Il faut que je prenne le temps de me recueillir, si je veux saisir ce point central, d’où me viendra toute énergie. Est-ce que je donne à cette pensée ne fût-ce qu’une minute par heure, dans toute ma journée ? « Si vous demeurez en moi », dit Jésus (c’est-à-dire si vous pensez et si vous agissez continuellement en partant de ce point central), « demandez ce que vous voudrez, et vous l’obtiendrez ». Est-ce que je demeure en lui ? Est-ce que je prends pour cela le temps nécessaire ? Quelle est la source principale de mon énergie ? Est-ce mon travail lui-même, le service que j’accomplis pour Dieu, mes sacrifices pour les autres, ou bien mon effort de travailler pour Dieu ? Ce qui doit être la source capitale de mon énergie, c’est le sacrifice de Jésus, c’est l’expiation. Ce qui exerce sur nous la plus forte influence, c’est non pas ce qui absorbe le plus de notre temps, mais ce qui a sur nous le plus de pouvoir. Il faut nous concentrer sur ce qui est essentiel.

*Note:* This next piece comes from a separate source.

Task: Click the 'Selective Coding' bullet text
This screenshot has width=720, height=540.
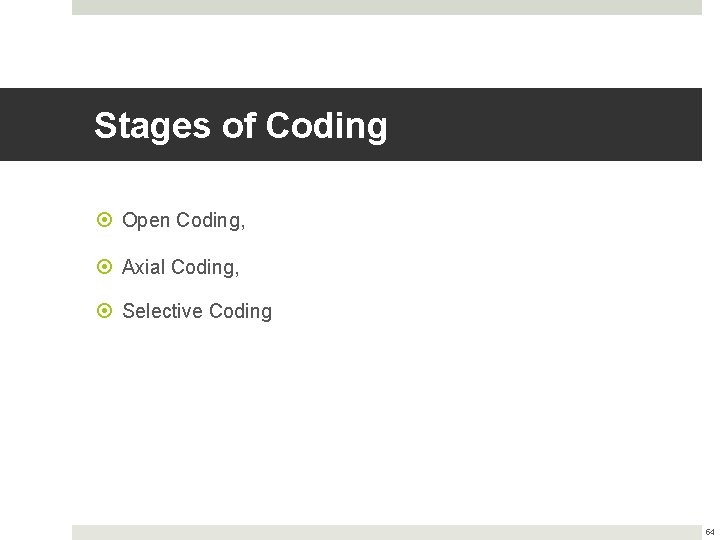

« Tout ce que vous demanderez en mon nom, je le ferai. » Celui qui demeure en Jésus ne fait qu’un avec la volonté de Dieu, et son choix, qui nous apparaît tout à fait libre, coïncide avec l’éternel décret de la volonté divine. C’est là, dites-vous, un mystère, une contradiction, une absurdité ? Oui, sans doute, et pour le croyant c’est une vérité glorieuse.